== Assignment ==
Return an exact copy of the data, starting at its first line and ending at the line that contains "Task: Click the Keenetic logo in header", minus any pictures.

Items from a data source

━━━

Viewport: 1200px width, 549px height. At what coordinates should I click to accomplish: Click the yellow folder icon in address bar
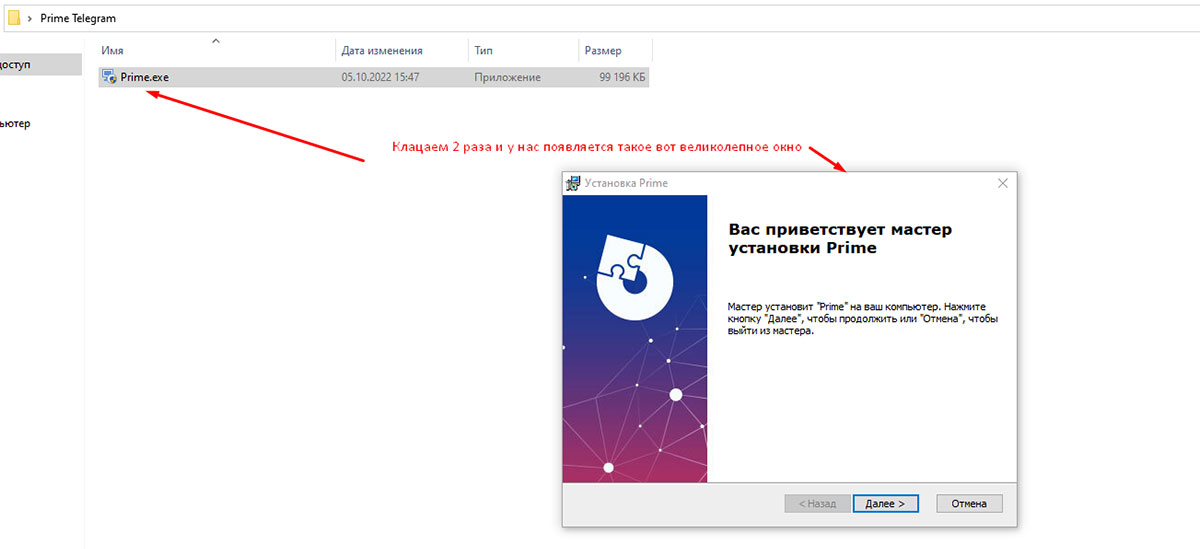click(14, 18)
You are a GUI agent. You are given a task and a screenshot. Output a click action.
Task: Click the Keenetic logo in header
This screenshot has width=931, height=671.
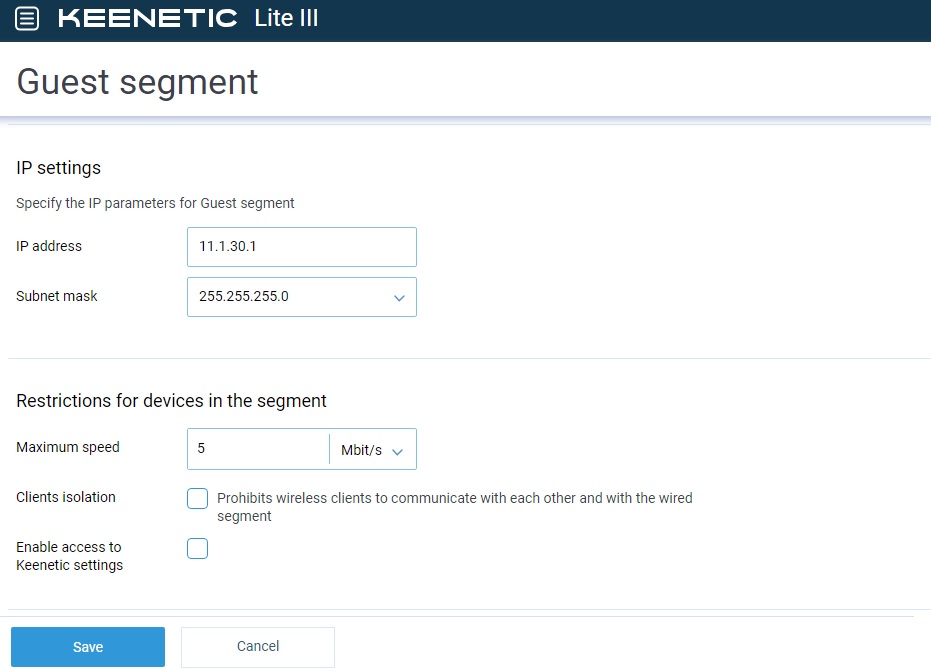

━━━

== Task result ==
Viewport: 1200px width, 549px height. At what coordinates should I click to accomplish: Click the yellow folder icon in address bar
click(14, 18)
You are a GUI agent. You are given a task and a screenshot. Output a click action.
Task: Click the Keenetic logo in header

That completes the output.